Sir: We read with interest Carey et al's description (Psychiatric Bulletin, February 2002, 26, 68-70) of a patient with catatonia and neuroleptic malignant syndrome (NMS). We have also recently treated a patient for both conditions.

Our patient was a 48-year-old woman who had suffered an intracranial bleed at birth resulting in left-sided hemiplegia and mild learning disability. Diagnosis of schizoaffective disorder, manic type, was made at the age of 16 years. She had only four previous admissions, most recent in 1983, and had been effectively treated with thioridazine.

She developed a florid psychosis following the change from thioridazine to quetiapine (as per Committee on Safety of Medicines guidelines) and the treatment of menopausal hot flushes with clonidine. Treatment was again changed, this time to chlorpromazine. Four days later, she developed NMS. When the NMS symptoms resolved, she remained mute, akinetic, doubly incontinent and had poor fluid intake for 4 weeks, with no evidence of psychosis. Resolution occurred spontaneously after listening to her favourite tape, Beatles. Since the resolution of the catatonia, she has suffered repeated epileptic seizures of all types. However, there is a history of falls in the months prior to admission.

Our case raised several important diagnostic and management issues. The general psychiatric staff (nursing and doctors) attributed the early signs of NMS to a combination of this patient's learning disability, mental illness and hemiplegia. The medical team believed her symptoms were ‘behavioural’ and attributed the raised creatine-phosphokinase to a fall 1 month earlier. Once they accepted the diagnosis of NMS, diagnosed by the learning disability team, she was transferred back to the psychiatric unit and care was by the in-patient staff and community learning disability team.

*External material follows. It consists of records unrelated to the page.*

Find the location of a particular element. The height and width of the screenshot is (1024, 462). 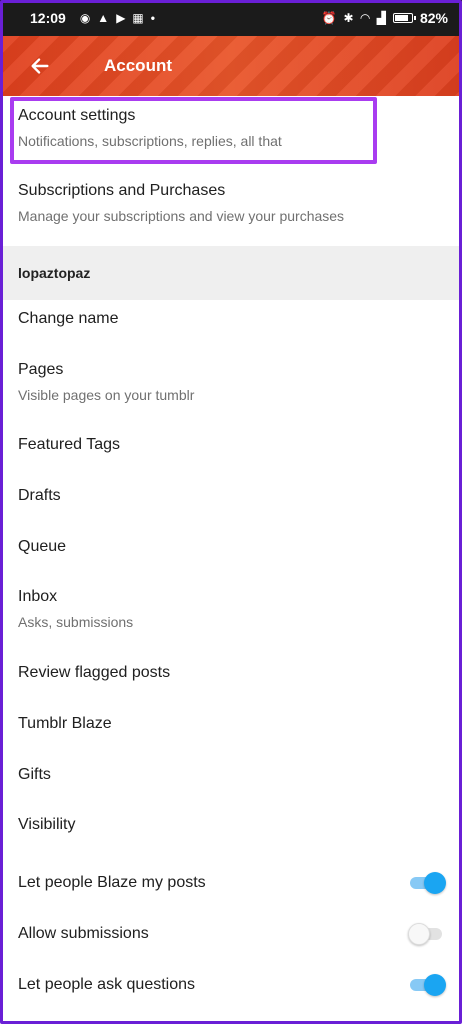

app-notification-icon: ▲ is located at coordinates (104, 18).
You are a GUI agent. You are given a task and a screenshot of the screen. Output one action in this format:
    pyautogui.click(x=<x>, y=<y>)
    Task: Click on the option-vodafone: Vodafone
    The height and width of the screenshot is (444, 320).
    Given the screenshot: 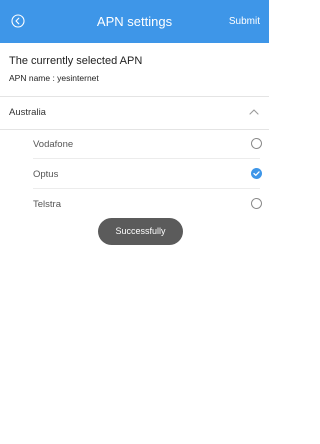 What is the action you would take?
    pyautogui.click(x=146, y=144)
    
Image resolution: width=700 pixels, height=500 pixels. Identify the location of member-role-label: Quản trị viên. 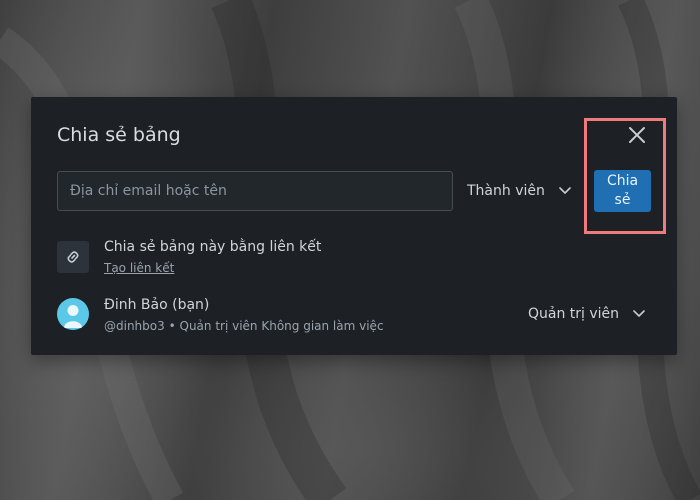
(574, 314).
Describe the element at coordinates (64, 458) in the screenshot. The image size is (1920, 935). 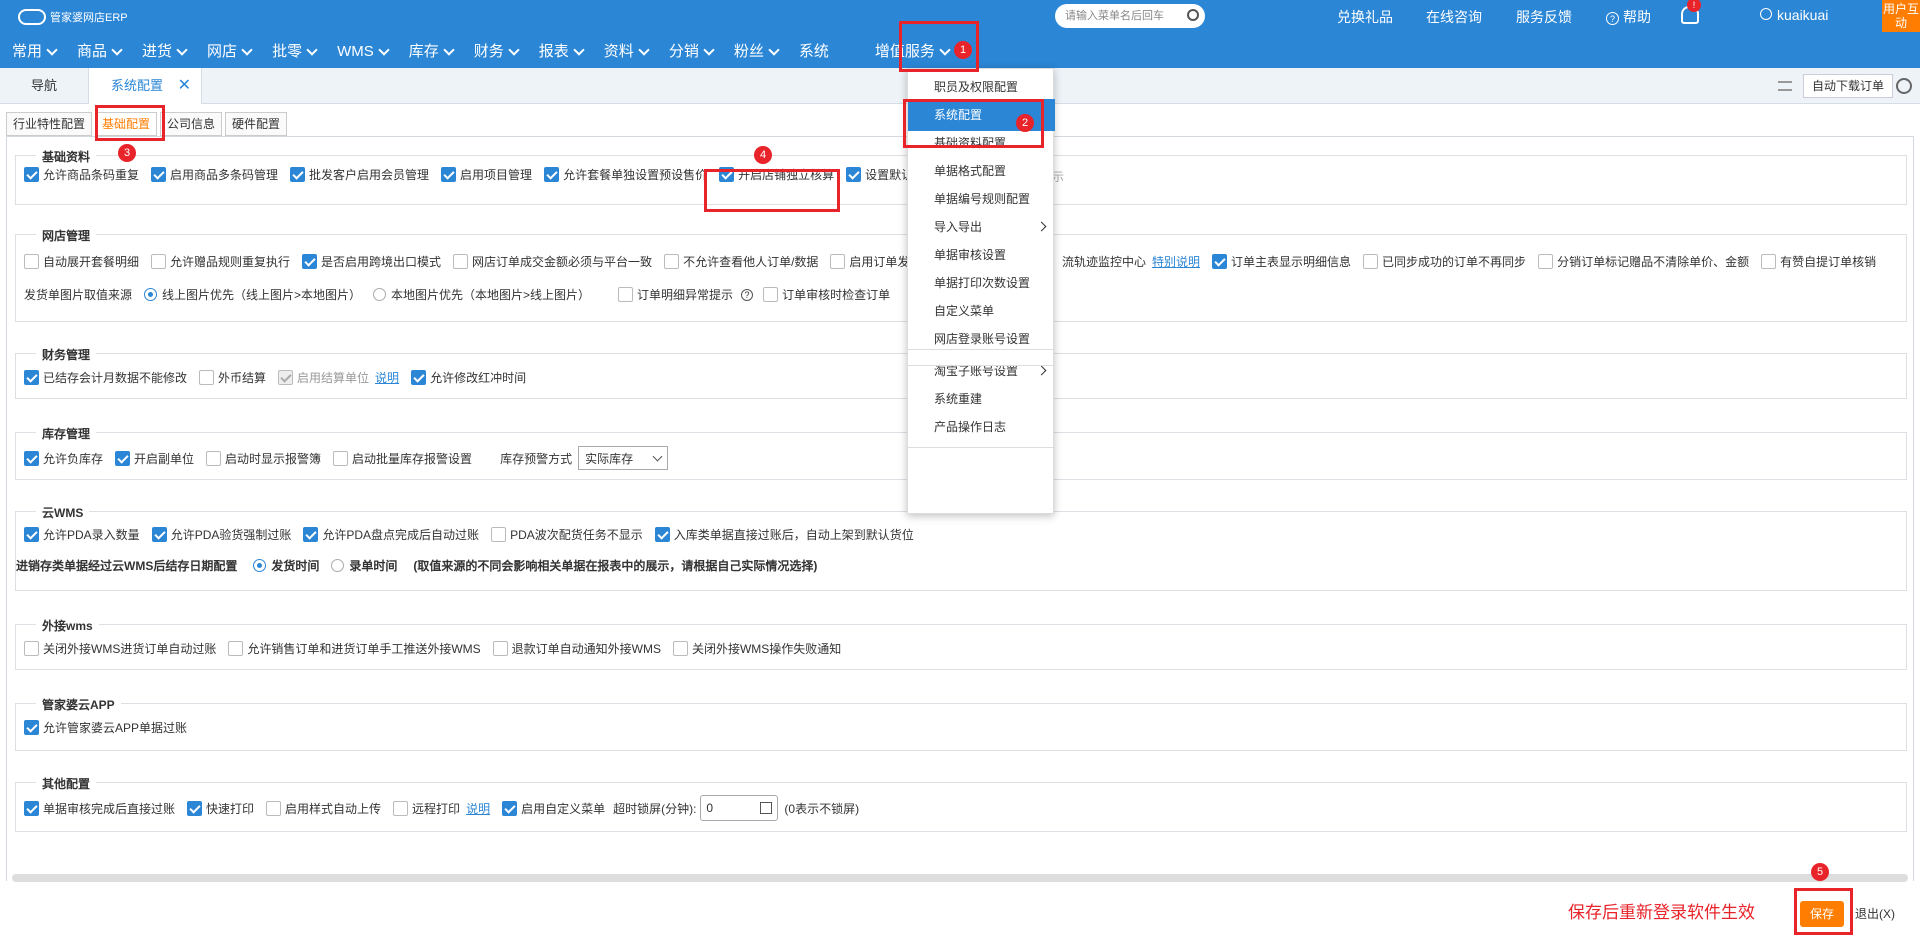
I see `stock-option-0: 允许负库存` at that location.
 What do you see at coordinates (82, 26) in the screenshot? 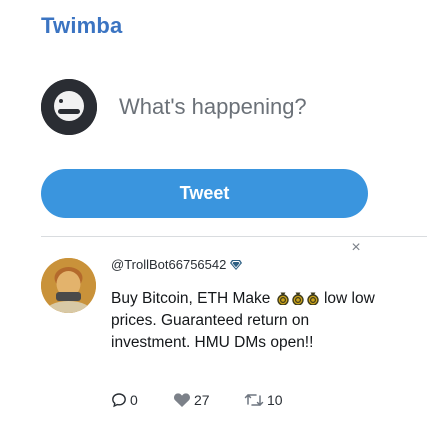
I see `app-title: Twimba` at bounding box center [82, 26].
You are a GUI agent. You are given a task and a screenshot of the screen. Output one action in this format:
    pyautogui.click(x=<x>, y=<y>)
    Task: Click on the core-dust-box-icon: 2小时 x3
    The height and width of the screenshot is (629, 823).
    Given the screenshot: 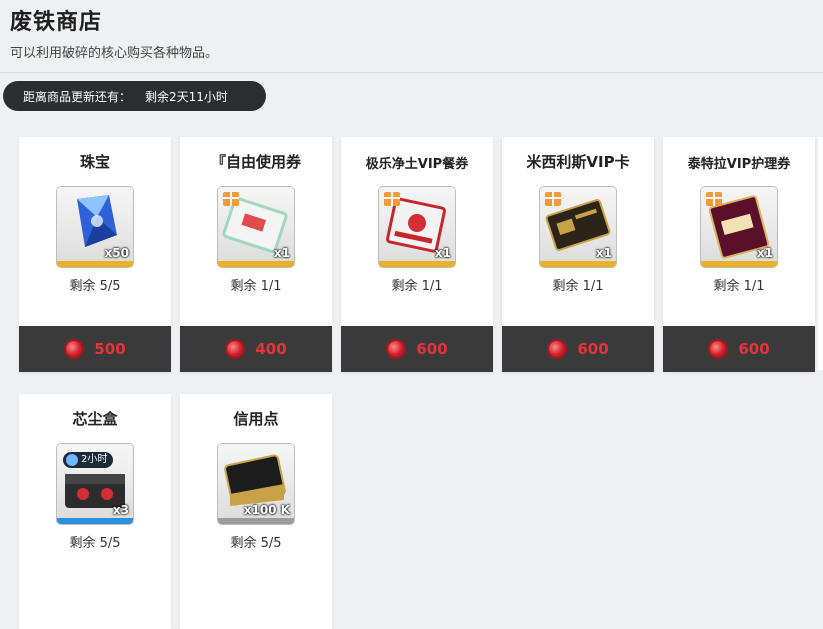 What is the action you would take?
    pyautogui.click(x=95, y=484)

Management was purely supportive while there was no evidence of a disturbed mental state or deterioration in physical health, since there appeared to be no clear consensus in the literature about the treatment of catatonia and the family had concerns about the use of medication and electroconvulsive therapy. The thioridazine was restarted slowly after a normal electrocardiogram at the request of the family, when the psychosis re-emerged. A literature search also suggested this was a suitable drug following NMS. Sodium valproate was added for treatment of the epilepsy but has also been a very effective mood stabiliser.

Interestingly, when the patient emerged from her catatonic state, she used the hemiplegic arm without any difficulties for a few days before it returned to a spastic premorbid position. Finally, the family are extremely pleased with the patient's progress, believing her mental state to be the best they have ever seen it and this is echoed by all staff who have known this woman.